What is needed is an exact copy of every entry below, minus the images.

== Information shown

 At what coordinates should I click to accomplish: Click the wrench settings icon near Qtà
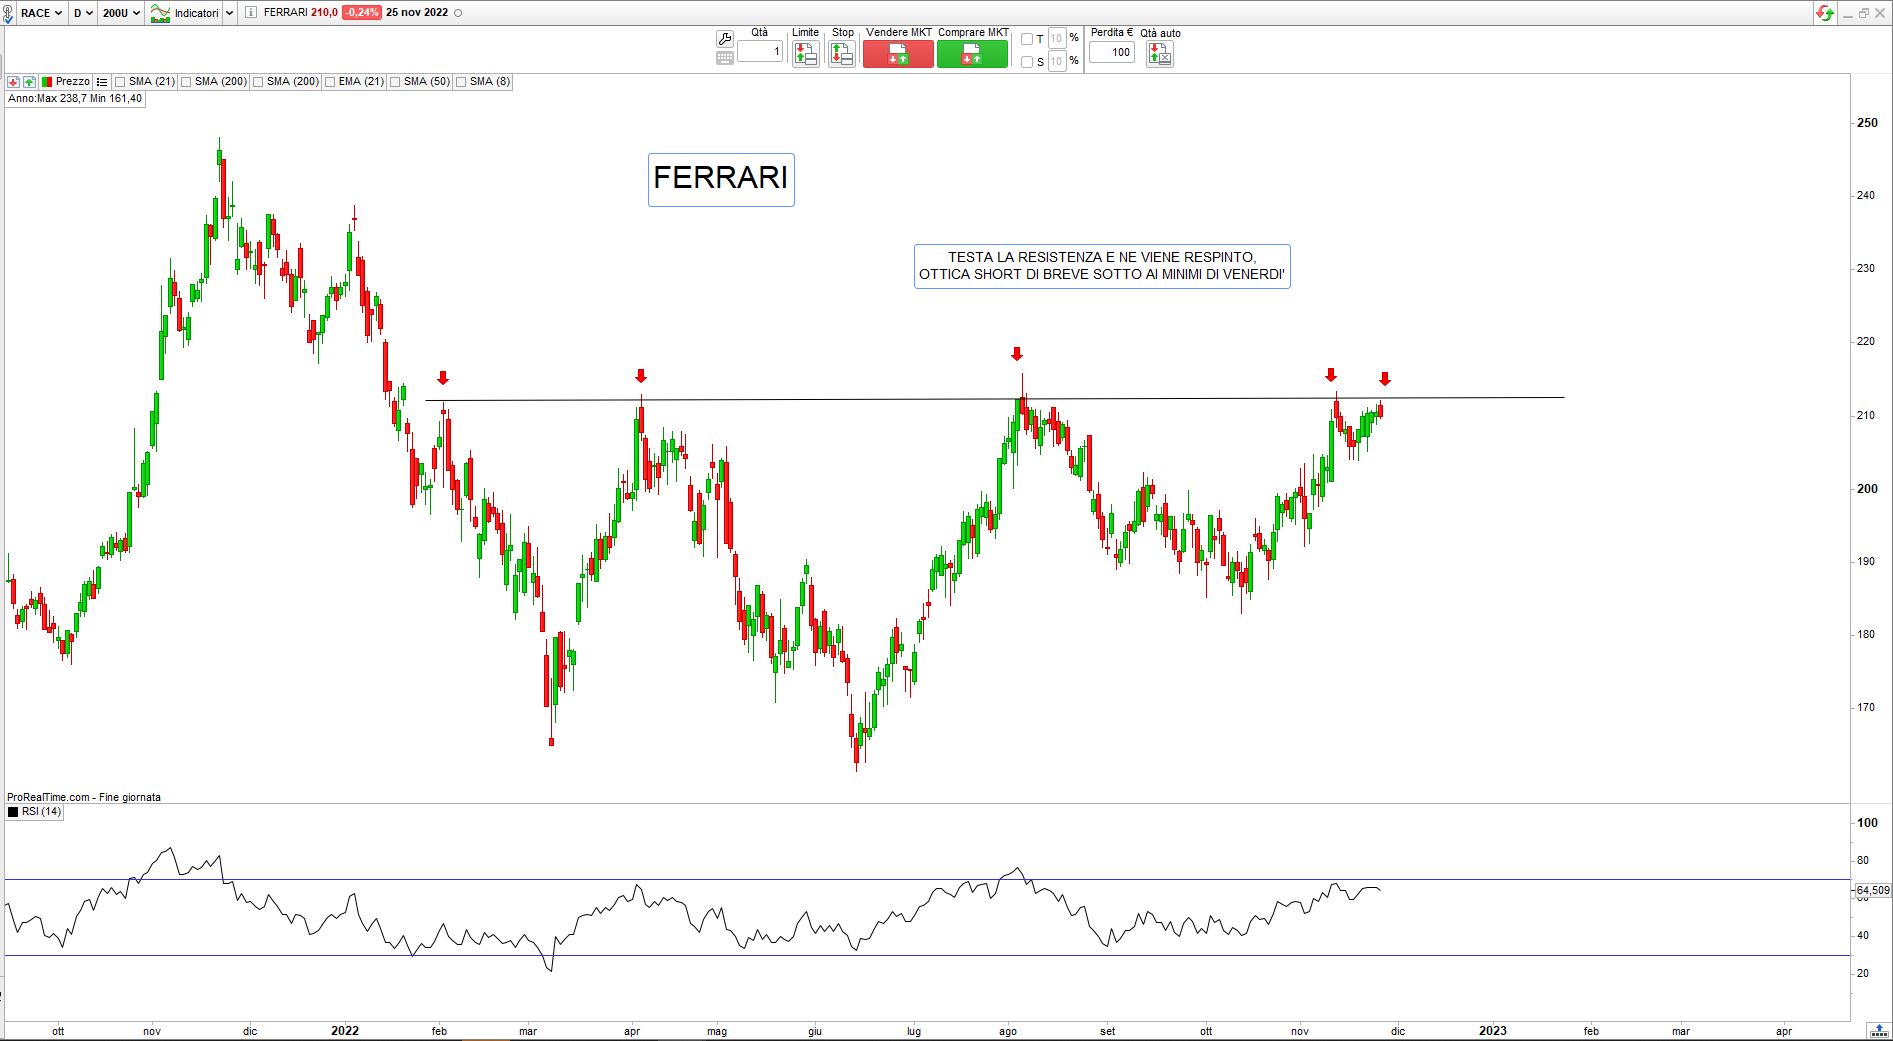[725, 38]
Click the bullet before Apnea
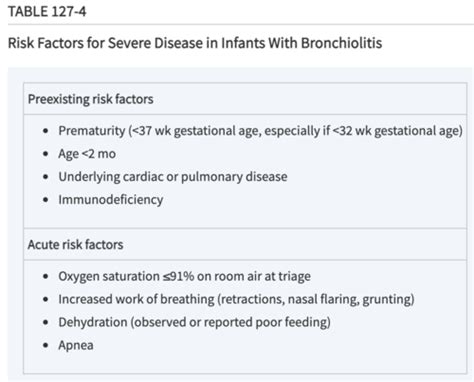The width and height of the screenshot is (474, 382). (46, 345)
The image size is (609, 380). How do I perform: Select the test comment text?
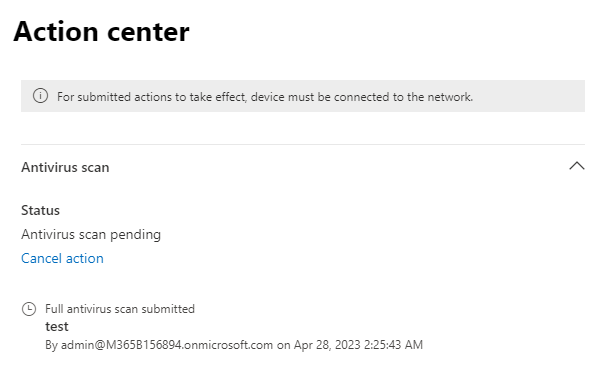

====

_Task result_
 At what coordinates should I click to accomplish: Click the wrench settings icon near Qtà
[725, 38]
Click the bullet before Apnea
The width and height of the screenshot is (474, 382). (46, 345)
The image size is (609, 380). How do I perform: Select the test comment text?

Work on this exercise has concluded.